Hi,
On Thu, Jun 23, 2022 at 8:26 PM Ranbir via FreeIPA-users < freeipa-users@lists.fedorahosted.org> wrote:
On Thu, 2022-06-23 at 13:07 -0400, Ranbir via FreeIPA-users wrote:
Is it possible to remove the trust controller role from masters? I ran the trust agent setup on two masters that I just wanted to handle the trust agent role and now they're showing up as trust controllers, too. I don't know why that happened since I've done this before.
There is no tool to remove only the trust controller role. I'm afraid you need to go through the uninstallation of the server and re-install the server with only the roles you wish to configure on it. This ticket 3993 *Provide a way to uninstall trust-ad package* [1] tracked the need for an uninstaller but was closed as wontfix.
I ended up running the uninstall and install again. I then ran, "ipa-adtrust-install --add-agent" on the new master and it got setup as an agent and controller again. :/ I double checked the docs, which say to do exactly what I did.

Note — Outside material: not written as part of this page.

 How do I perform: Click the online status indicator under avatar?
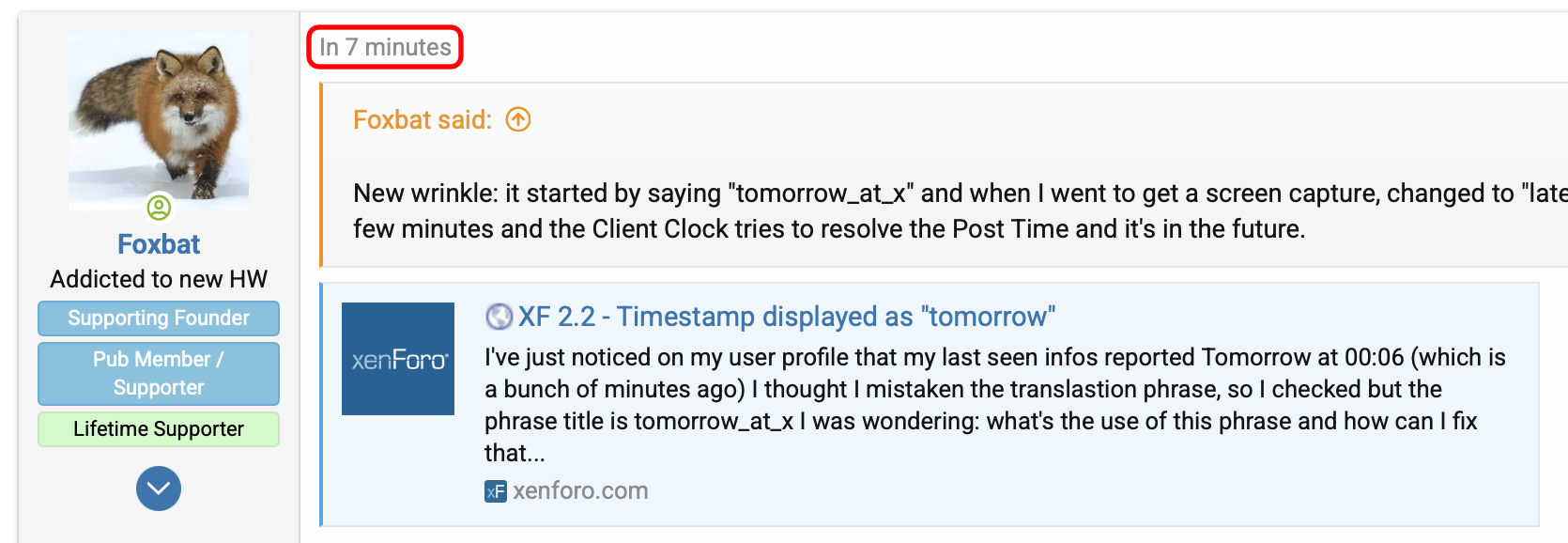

To set up nodeB as a trust agent when nodeA is already a trust controller, ipa-adtrust-install --add-agents has to be executed *on nodeA*. The documentation [2] mentions the following: ----- 8< ----- On an existing trust controller, run the ipa-adtrust-install --add-agents command ----- 8< -----
I'm pretty sure that the behavior was already the same in RHEL7.
HTH, flo
[1] https://pagure.io/freeipa/issue/3993 [2] https://access.redhat.com/documentation/en-us/red_hat_enterprise_linux/8/htm...

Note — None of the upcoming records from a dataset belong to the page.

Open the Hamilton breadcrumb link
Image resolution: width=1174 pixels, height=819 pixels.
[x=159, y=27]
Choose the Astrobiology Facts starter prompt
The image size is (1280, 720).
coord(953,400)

I did the uninstall/install cycle again and went back to running the "ipa-adtrust-install --add-agent" on the trust controller. After that was done, I restarted the ipa services on the agent that was just added. When I now look at the new master's server config, it correctly shows its server roles to include the AD Trust Agent role and not the controller role. That's exactly what I was looking for.
It seems the docs are incorrect or the ipa-adtrust-install command has changed with the freeipa releases in RHEL 8+. In RHEL 7 (and its downstream derivatives), running "ipa-adtrust-install --add-agent" only added the AD Trust Agent role to the server the command was run on.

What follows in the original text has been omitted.